(Problem details): Copy the lines of data from the line containing "Given: Click the 10/25 bar" through the end of the data, inclusive, without the pictures.

(Exercise data):

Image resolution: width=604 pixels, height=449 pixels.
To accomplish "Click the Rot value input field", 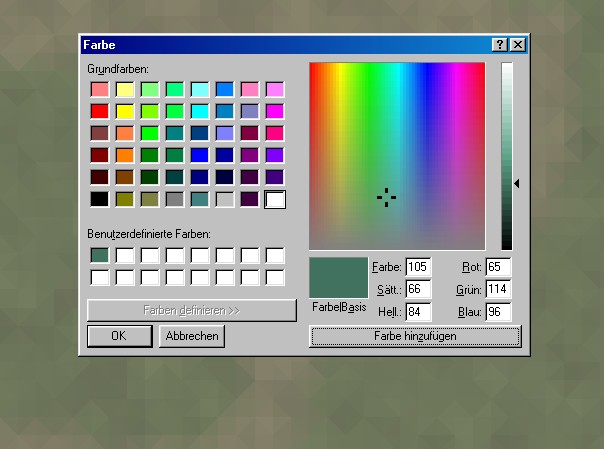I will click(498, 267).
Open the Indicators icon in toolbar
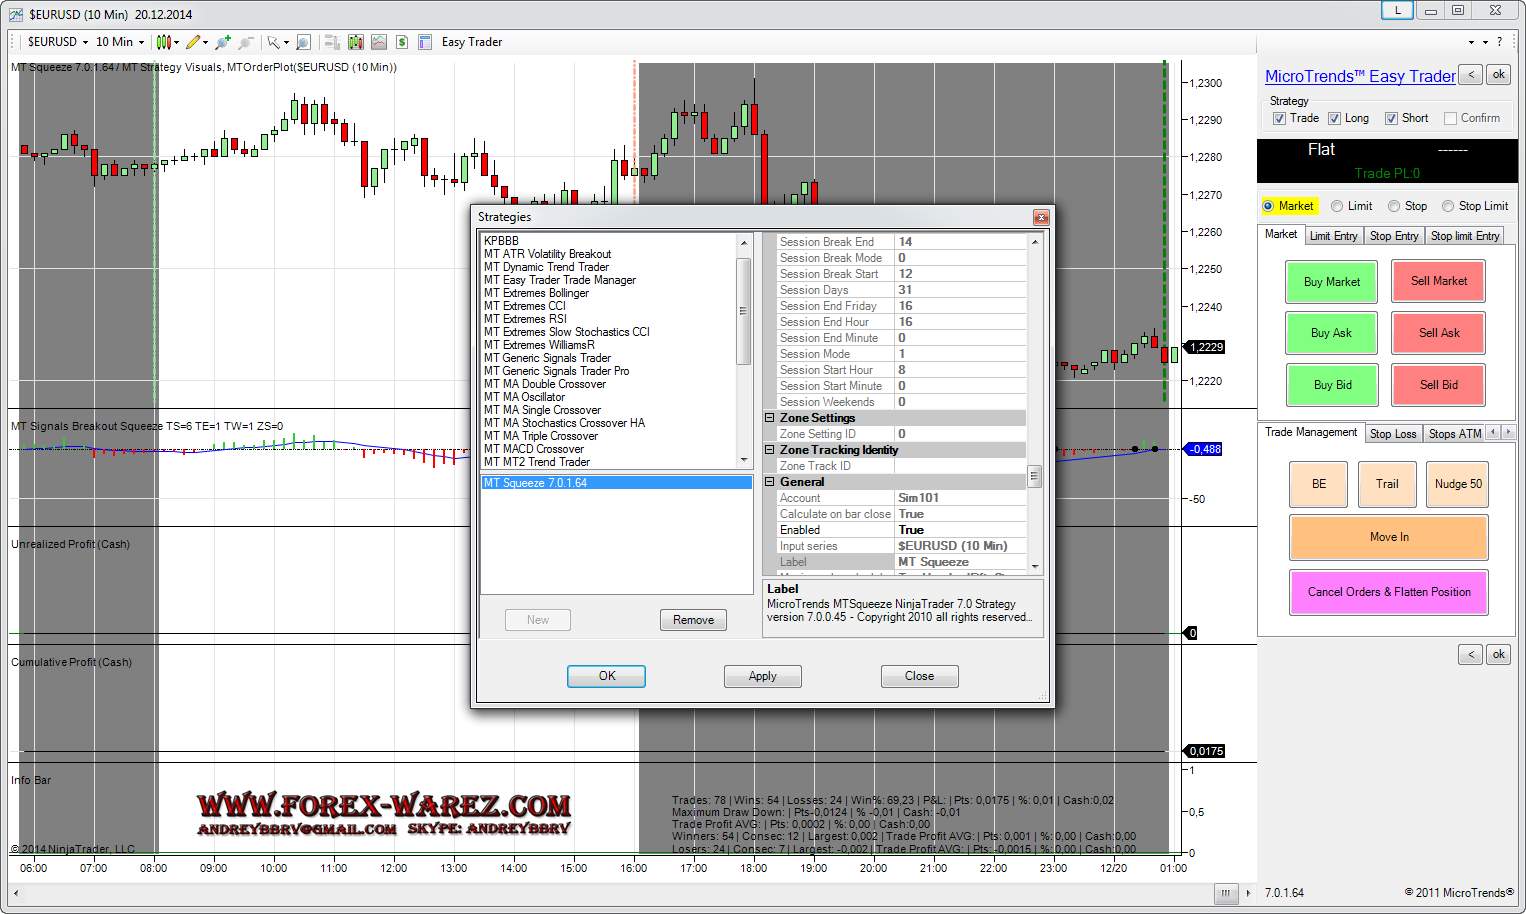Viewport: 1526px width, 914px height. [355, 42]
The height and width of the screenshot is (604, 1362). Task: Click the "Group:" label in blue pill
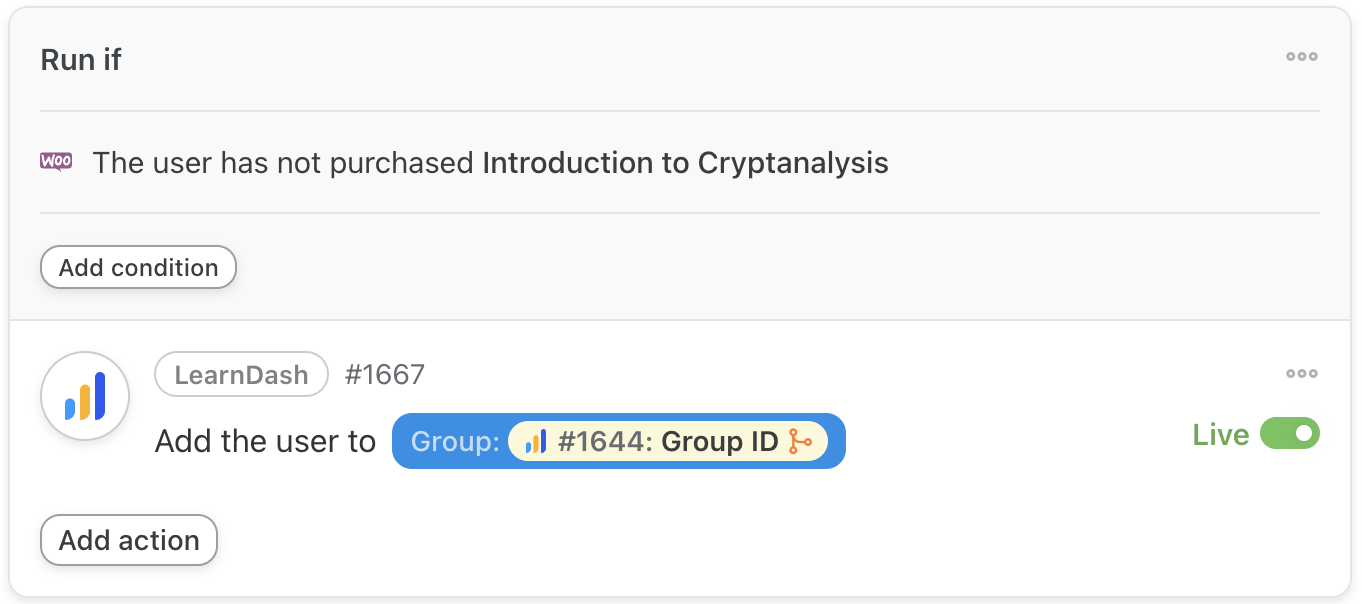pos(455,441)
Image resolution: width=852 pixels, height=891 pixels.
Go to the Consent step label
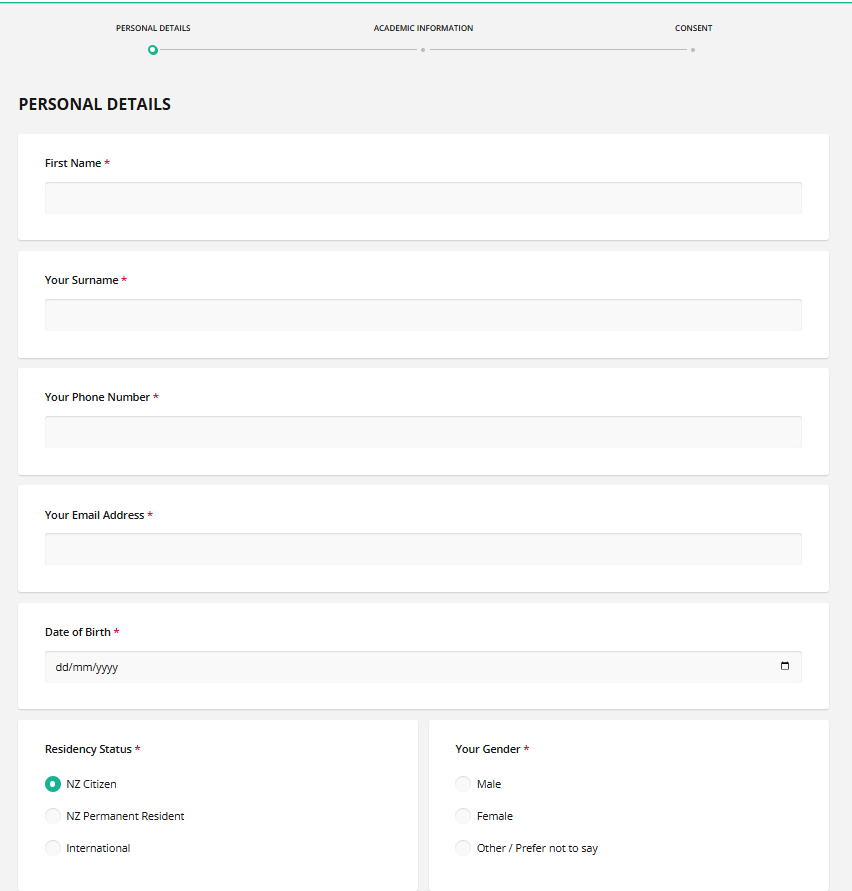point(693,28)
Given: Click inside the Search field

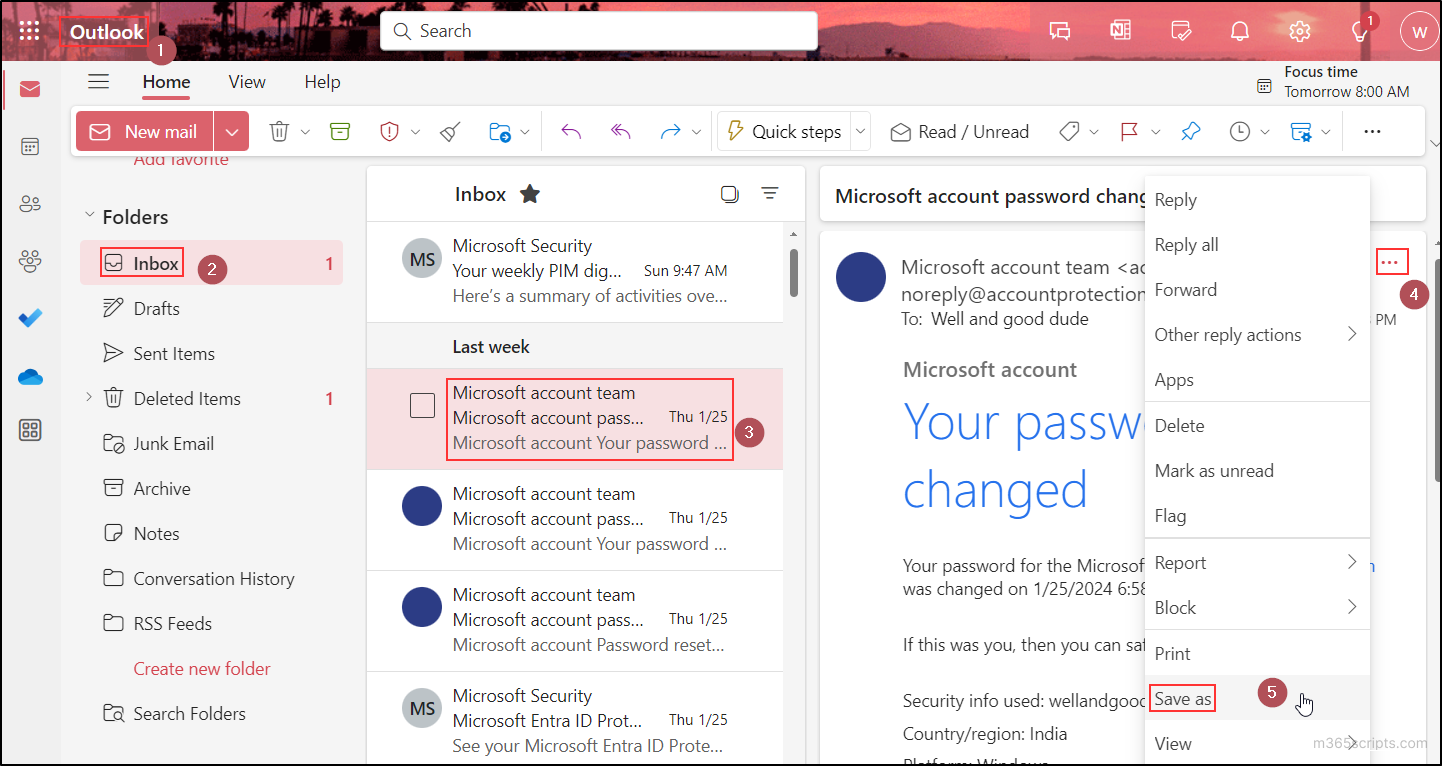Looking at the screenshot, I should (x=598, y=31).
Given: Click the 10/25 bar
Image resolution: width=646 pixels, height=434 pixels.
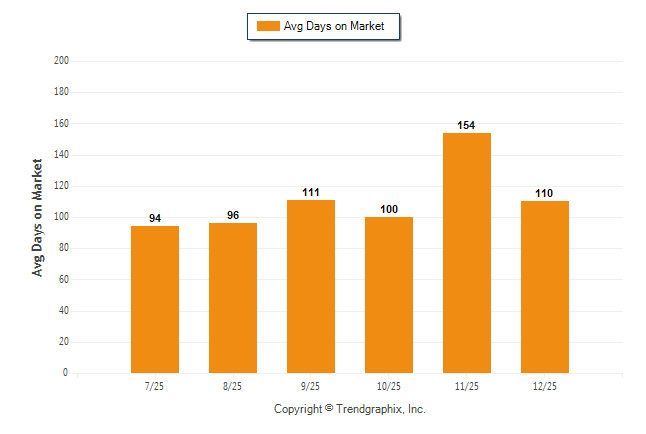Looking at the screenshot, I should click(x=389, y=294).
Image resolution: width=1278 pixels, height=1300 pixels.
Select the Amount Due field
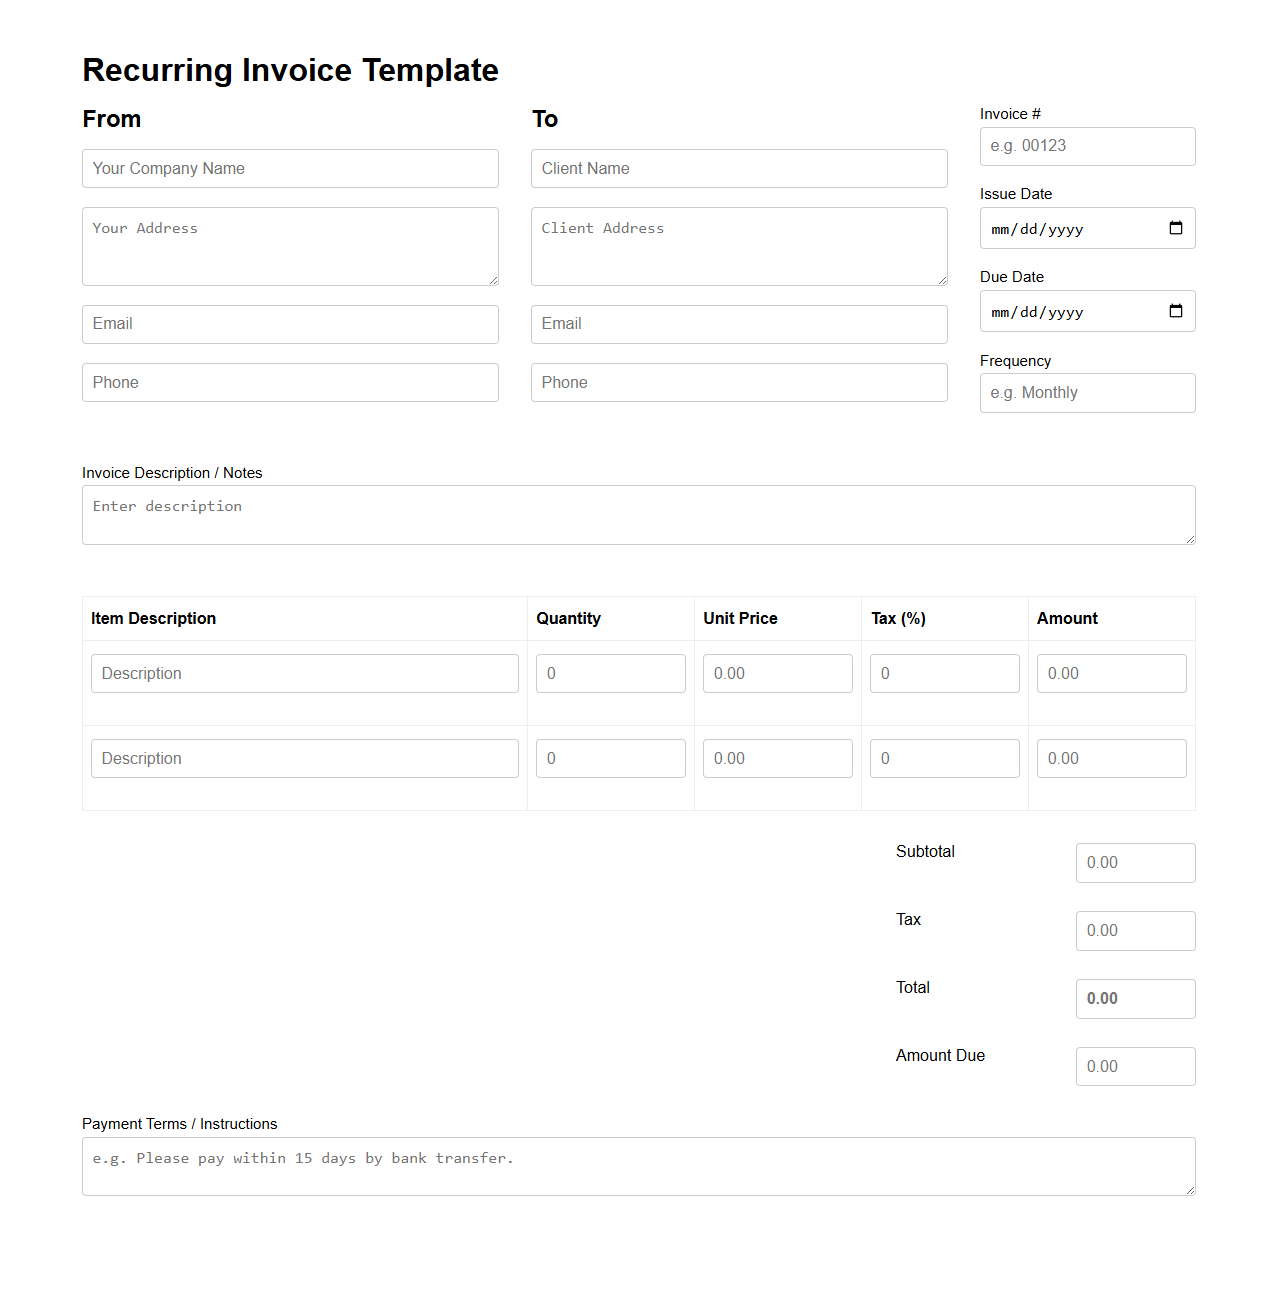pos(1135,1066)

(Task result):
Given: Click the 10/25 bar
Image resolution: width=646 pixels, height=434 pixels.
Looking at the screenshot, I should click(x=389, y=294).
Image resolution: width=1278 pixels, height=1300 pixels.
Select the Amount Due field
pos(1135,1066)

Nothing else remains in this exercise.